Look into depth about digestion of marijuana.
In Canada, cannabis may be prescribed as a physician-recommended herbal therapy. While cannabis is typically smoked, inhalation of burned dry plant matter has obvious inherent health risks. Smoke-free options include Sativex, a whole-plant cannabis extract, delivered as an oromucosal spray.
Similarly, certain licensed producers in Canada can produce and distribute cannabis oils for sublingual administration. These are also available in capsule form containing cannabis oil or fine milled cannabis powder. Hydropothecary recently released Canada’s first and only peppermint medical cannabis oil sublingual mist (http://www.thehydropothecary.com/products/elixir).
Oral administration offers several key advantages, including elimination of pulmonary health risks and more accurate dosing of active ingredients such as THC and CBD. Oral administration does, however, suffer certain shortcomings and challenges as well.
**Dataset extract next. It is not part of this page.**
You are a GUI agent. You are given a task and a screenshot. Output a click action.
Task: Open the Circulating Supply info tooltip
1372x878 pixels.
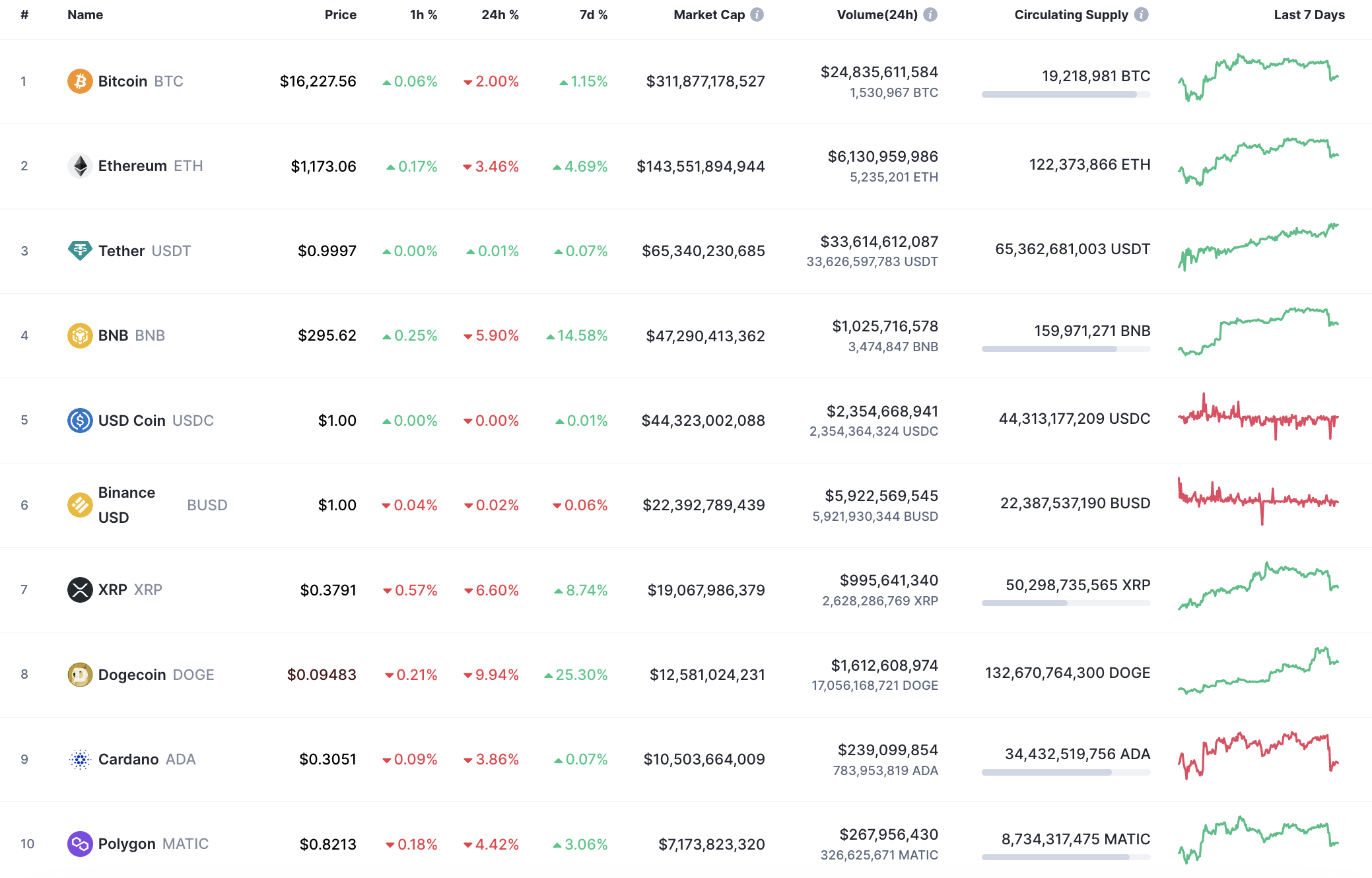[x=1140, y=15]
Dr. Michael Rogers, a Canadian research chair in food nanotechnology and associate professor in food science at the University of Guelph, states that “the major limitation of oral delivery of THC and CBD is the low solubility of these molecules in aqueous environments leading to poor biological availability.” He goes on to say “this is a common issue we face with many bioactives in the food and pharmaceutical industries and it is the goal of our lab to increase the bioavailability by formulating novel delivery systems to increase the biological efficacy of these compounds.”
Pulmonary absorption of the released THC causes immediate psychotropic effects beginning within seconds to minutes, reaching a peak plasma concentration in roughly 6–10 minutes and level off within 2–3 hours, with plasma THC concentrations reaching maximum levels within minutes of inhalation. Oral ingestion follows a more delayed response generally resulting in psychotropic effects starting 30-90 minutes after ingestion and reaching a peak plasma concentration at 2–6 hours; effects may last as long as 4–12 hours with oral administration, depending on dosage.
Bioavailability is defined as the proportion of a drug or other substance that enters circulation when introduced into the body and so is able to have an active effect. This is therefore an important property to assess when developing cannabis formulations for oral administration. Research has thus far shown that extensive liver metabolism reduces the oral bioavailability of THC to roughly 2–14%, while inhalation of marijuana smoke offers a systemic bioavailability generally ranging between 10–35%. Others have reported THC bioavailability after oral ingestion to be approximately 6% compared to 25% after smoking.
Assessing for bioavailability poses a challenge, as human or animal subjects are required and plasma samples must be drawn. This, in turn, significantly impedes research into novel drug delivery systems as the cost and resources required to test the effectiveness of novel formulations is staggering.
The TIM-1 simulated in vitro gastrointestinal digestion model developed by TNO in the Netherlands is an advanced dissolution model with high correlation to in vivo testing and has been validated for use in drug delivery testing (http://triskelion.nl/). This powerful tool for assessing bioavailability and the fate of drugs following digestion is now part of Dr. Michael Rogers’ lab at the University of Guelph. Novel formulations can be assessed for bioaccessibility in a quick and cost-effective manner without the need for ethical approval when dealing with human or animal test subjects. A typical run through the TIM-1 takes 4–6 hours and can test samples in either the fasted or fed state. In other words, the effects of consuming a cannabis product with or without food can be assessed.
The potential applications involving the TIM-1 in the cannabis industry can lead to the development of varied release profiles for edibles, ranging from slow to fast release products. Gastrointestinal models such as the TIM-1 will also provide valuable information regarding the fate of ingested cannabinoids as they transit through the digestive system. While it is important to characterize and disclose THC and CBD profiles on cannabis products, it is equally if not more important to understand the real and applied concentration of cannabinoids following oral consumption and digestion.